Organization: AboutCode

Project: Vulnerablecode

Mentee: Ambuj Kulshreshtha (ambuj-1211)

Mentors:

Overview

There is a large number of pending tickets for datasources. This project focuses on adding more vulnerability data sources and consume them. I have considered following issues to solve Collect advisories for AlmaLinux #1201, Collect vulnerabilities from Amazon Linux #72 , Collect Oracle Linux #75 , Add data in CSAF format #1315, VCIO does not collect some Severity (cvssv3.1) scores for a CVE #1238, Add CWE support in all importers #1093 and Collect rockylinux advisories #753. Consuming these datasources will help to create a large database for vulnerabilities.

Implementation

  • Created Importers to add more advisory data from different data sources:

    • I have added a few new importer modules to the VulnerableCode project to incorporate advisory data from different data sources. Some of the importers I created include the Curl Importer, RockyLinux Importer, AlmaLinux Importer, and Amazon Linux Importer. I also worked on creating an importer to retrieve data in CSAF format from the cisagov repo.

  • Added CWE support in multiple importers:

    • Many importers did not include CWE information, this was mentioned here: Add CWE support in all importers #1093, so I solved this issue to add cwe data in multiple importers. There are still many importers that do not have CWE data available in their root data sources. I will add CWE data for them in the future if their data sources are updated.

  • Found bugs in some Vulnerablities

  • Testing:

    • I have built proper doctests for each importer, describing each function in the module in terms of its parameters and return values.
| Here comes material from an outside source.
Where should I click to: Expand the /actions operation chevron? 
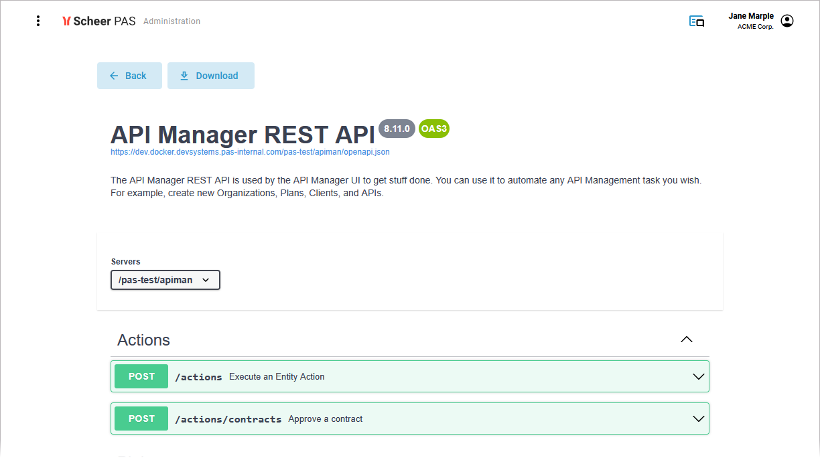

    • Proper unit tests have been created for each module I built to ensure the proper functioning of these modules.

Linked Pull Requests

Sr. no

Name

Link

Status

1

Added Curl Advisories

aboutcode.org/vulnerablecode#1439

Open

2

Added AlmaLinux Advisories

aboutcode.org/vulnerablecode#1491

Open

3

Added CWE support in multiple importers

aboutcode.org/vulnerablecode#1526

Open

4

Added RockyLinux advisories

aboutcode.org/vulnerablecode#1535

Open

5

Added Amazon Linux advisories

aboutcode.org/vulnerablecode#1569

Open

Pre GSoC Work

I started my contributions to AboutCode by the Add Curl Advisories issue, I added the curl advisories datasources to vulnerablecode database. This issue helped me to:

  • Understand the importers.

  • Understand the database models of VulnerableCode.

  • Understand the structure of AdvisoryData.

  • I also explored many components, such as PackageURL, AffectedPackage, Severities, etc.

Post GSoC

I am committed to working on the pull request to ensure it is merged successfully, addressing any reviews and feedback from the mentors. I will prioritize completing any remaining tasks related to my GSoC work. This includes fixing issues such as bugs for specific CVEs that lack severity CVSSv3 scores and references from NVD (as there are a few of these CVEs). Once these tasks are completed, I plan to explore and contribute to more projects within AboutCode.

Acknowledgements

I would like to thank my mentors:

This summer was full of new challenges and learning. I got to learn a lot from everyone on the team. The weekly status calls were incredibly helpful in solving all my doubts. It was fun building for AboutCode, and I will continue to contribute to the codebase of VulnerableCode and other projects as well. I plan to explore more projects in AboutCode and contribute to them because I would love to be a part of this wonderful project.

Thank you, everyone, for your continuous support and belief in me. Your guidance and encouragement have been invaluable, and I am truly grateful for all the help and trust you’ve shown me throughout this journey.